A short man with wire-rimmed glasses, surrounded by lawyers, was crossing the hall, drawing photographers away from Carol Hayes. Schaeffer, he guessed.

Ostermann smiled. “Just thinking out loud.” He looked at the crowd. “They don’t see it. It’s new to them. But it’s the same. A farce. So say nothing and then it’s too late. Like us.”

In the hearing room, Bunny was still talking to the lawyers at the witness table so Ben was forced to take the open seat next to Dick. Their shoulders touched as he sat down, a slight brush, then a quick drawing away, and suddenly Ben was aware of him as a body, the height of his shoulders, his bulk filling the suit, hands placed on his knees, waiting. His tanned face oblivious to any change in the air around him, Ben invisible.

What had it been like? Had Dick stood by the pool’s edge, watching her legs open and close? Or had that scene been just for him? The sounds, the way she clenched him. Ben turned, facing the long table. Something that only happened to you, what everybody felt, each time. Was it over? Someone else she hadn’t loved. Still Danny’s wife.

The sound of the newsreel cameras made him look up. Minot was calling Milton Schaeffer. The tone in his voice, with its hint of blood sport, almost gloating, had made everyone sit up. Carol Hayes, even Dick, had just been there to set the stage—Schaeffer was actually a Communist. But as the cameras followed him, Ben’s attention shifted to them, the familiar whirring sound suddenly distracting, like someone whispering in his ear. Newsreel cameras.

Minot shuffled through papers, a promise of evidence to come, as Schaeffer approached the long table and was sworn in. He seemed slighter than he had in the hall, wiry and pale. Minot kept putting his papers in place, letting a hush fall over the room before he pounced.
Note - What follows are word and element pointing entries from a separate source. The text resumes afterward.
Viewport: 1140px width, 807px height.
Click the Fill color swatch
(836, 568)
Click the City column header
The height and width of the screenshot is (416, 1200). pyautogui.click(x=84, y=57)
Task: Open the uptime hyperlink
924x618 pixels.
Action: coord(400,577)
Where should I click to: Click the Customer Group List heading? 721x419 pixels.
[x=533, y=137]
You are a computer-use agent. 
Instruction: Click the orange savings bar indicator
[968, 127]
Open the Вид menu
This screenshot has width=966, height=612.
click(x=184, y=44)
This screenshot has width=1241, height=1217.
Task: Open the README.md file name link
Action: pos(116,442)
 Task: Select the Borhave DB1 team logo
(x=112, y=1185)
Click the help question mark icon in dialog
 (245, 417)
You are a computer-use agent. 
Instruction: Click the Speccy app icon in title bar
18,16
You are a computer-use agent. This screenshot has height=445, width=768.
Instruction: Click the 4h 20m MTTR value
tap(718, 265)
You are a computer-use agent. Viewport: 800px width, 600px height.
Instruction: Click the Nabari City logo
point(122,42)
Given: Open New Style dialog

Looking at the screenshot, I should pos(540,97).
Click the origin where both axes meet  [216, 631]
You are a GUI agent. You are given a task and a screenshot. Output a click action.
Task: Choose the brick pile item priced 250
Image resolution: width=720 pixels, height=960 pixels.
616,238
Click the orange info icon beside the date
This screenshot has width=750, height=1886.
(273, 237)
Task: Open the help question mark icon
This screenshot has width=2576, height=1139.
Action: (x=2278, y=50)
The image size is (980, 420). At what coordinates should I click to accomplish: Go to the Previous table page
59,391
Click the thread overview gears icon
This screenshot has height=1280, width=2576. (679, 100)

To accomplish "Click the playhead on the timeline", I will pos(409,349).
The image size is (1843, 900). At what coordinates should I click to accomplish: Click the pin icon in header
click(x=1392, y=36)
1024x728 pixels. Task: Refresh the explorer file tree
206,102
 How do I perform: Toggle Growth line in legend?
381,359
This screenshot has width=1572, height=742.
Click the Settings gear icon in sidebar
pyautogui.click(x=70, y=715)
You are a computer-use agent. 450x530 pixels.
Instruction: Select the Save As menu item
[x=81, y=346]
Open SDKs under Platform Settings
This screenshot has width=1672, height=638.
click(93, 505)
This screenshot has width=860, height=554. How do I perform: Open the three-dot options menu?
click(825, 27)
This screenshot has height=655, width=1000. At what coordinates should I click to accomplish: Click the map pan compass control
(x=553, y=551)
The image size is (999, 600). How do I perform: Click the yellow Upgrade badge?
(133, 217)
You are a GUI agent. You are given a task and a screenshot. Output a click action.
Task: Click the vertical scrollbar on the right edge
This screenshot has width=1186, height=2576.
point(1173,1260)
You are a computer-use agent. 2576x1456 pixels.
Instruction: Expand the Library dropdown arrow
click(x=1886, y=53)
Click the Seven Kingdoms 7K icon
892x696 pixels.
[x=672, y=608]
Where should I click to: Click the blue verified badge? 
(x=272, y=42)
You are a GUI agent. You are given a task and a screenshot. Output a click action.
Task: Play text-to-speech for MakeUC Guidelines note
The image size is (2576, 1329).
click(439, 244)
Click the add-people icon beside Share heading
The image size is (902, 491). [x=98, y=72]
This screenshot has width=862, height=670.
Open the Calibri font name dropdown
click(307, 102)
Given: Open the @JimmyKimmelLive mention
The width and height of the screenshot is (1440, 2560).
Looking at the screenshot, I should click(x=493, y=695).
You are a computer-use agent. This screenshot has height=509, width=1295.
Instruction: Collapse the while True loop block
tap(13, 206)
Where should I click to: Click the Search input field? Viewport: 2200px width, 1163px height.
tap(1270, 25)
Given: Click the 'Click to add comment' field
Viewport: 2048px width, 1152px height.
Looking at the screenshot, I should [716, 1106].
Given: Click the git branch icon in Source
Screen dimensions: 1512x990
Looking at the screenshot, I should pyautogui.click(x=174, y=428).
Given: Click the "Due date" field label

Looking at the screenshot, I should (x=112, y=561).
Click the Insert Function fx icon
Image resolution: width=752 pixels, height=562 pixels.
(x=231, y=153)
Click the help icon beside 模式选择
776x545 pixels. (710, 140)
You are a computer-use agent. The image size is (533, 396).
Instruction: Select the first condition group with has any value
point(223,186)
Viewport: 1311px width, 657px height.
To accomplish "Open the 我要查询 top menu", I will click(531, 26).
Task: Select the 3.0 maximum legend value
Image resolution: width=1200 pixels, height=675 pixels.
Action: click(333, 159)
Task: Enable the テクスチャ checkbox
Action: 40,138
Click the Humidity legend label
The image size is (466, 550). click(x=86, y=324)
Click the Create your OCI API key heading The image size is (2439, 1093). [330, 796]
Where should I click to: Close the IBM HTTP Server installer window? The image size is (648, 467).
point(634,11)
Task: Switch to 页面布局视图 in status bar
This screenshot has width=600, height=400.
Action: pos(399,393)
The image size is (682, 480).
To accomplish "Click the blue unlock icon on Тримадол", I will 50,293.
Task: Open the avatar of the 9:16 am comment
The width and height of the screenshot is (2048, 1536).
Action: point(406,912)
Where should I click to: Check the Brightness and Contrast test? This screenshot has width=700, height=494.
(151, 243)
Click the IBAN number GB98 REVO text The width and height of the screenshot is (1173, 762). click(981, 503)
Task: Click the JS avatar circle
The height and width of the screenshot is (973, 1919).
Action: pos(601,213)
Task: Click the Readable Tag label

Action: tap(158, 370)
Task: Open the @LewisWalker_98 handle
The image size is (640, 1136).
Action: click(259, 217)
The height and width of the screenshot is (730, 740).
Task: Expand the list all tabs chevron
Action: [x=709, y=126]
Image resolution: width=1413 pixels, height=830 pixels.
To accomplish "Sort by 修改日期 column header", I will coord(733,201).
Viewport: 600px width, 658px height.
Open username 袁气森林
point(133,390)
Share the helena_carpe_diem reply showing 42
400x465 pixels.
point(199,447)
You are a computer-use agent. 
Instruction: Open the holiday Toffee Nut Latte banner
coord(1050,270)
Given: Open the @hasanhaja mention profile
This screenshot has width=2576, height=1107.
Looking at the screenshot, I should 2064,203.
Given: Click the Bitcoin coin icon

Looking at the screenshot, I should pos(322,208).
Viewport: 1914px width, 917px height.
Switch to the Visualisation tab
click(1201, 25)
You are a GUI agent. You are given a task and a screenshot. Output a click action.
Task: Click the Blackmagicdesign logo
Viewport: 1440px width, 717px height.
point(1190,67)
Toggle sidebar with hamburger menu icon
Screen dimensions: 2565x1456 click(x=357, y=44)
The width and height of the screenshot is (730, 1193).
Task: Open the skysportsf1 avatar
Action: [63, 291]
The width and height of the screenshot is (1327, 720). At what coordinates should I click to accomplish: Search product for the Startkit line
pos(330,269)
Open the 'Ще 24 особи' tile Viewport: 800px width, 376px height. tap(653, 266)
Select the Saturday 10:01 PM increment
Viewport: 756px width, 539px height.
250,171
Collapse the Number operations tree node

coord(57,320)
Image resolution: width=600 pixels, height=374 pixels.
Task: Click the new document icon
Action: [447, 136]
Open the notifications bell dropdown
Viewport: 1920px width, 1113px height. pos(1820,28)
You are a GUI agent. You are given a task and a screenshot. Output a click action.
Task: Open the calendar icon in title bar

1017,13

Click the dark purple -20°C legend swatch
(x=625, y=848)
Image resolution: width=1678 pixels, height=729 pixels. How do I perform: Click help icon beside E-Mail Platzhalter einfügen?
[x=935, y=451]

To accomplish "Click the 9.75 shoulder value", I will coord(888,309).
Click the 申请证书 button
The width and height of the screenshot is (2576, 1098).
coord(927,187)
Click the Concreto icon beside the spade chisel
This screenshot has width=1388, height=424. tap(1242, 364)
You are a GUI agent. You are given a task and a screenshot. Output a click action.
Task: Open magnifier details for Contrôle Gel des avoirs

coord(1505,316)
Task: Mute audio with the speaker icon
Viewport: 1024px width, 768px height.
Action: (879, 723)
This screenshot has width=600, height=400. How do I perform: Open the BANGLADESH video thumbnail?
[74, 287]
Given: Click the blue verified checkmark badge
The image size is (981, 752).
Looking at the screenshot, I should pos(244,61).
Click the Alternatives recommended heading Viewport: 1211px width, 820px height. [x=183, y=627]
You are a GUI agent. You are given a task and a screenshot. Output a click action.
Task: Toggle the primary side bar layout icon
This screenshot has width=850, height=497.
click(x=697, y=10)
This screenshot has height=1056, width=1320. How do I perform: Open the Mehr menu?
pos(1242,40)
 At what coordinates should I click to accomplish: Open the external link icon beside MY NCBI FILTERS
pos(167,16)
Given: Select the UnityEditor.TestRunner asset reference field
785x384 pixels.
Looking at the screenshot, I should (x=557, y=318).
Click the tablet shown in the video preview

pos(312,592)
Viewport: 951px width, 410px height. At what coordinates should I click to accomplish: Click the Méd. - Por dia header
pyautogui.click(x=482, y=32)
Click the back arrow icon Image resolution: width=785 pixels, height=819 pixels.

“Mr. Schaeffer, are you now or have you ever been a member of the Communist Party?”

No one had expected a direct jab at the opening, and it might have worked, caused the excitement Minot had clearly been hoping for, if Schaeffer had been defiant or uncooperative or even evasive. Instead, he answered Minot’s questions with a resigned fatalism that seemed to diminish their importance. Yes, he had been a member of the Party. No, he had resigned in August 1939, after the signing of the Non-Aggression Pact. No, he had not attended meetings since. He knew the names of the national Party officers (known to everyone) but not any of those in the local chapter.

“Don’t know or don’t want us to know?” Minot said.

“Names weren’t used.”

“No names. But they had faces? You’d recognize them if you saw them?”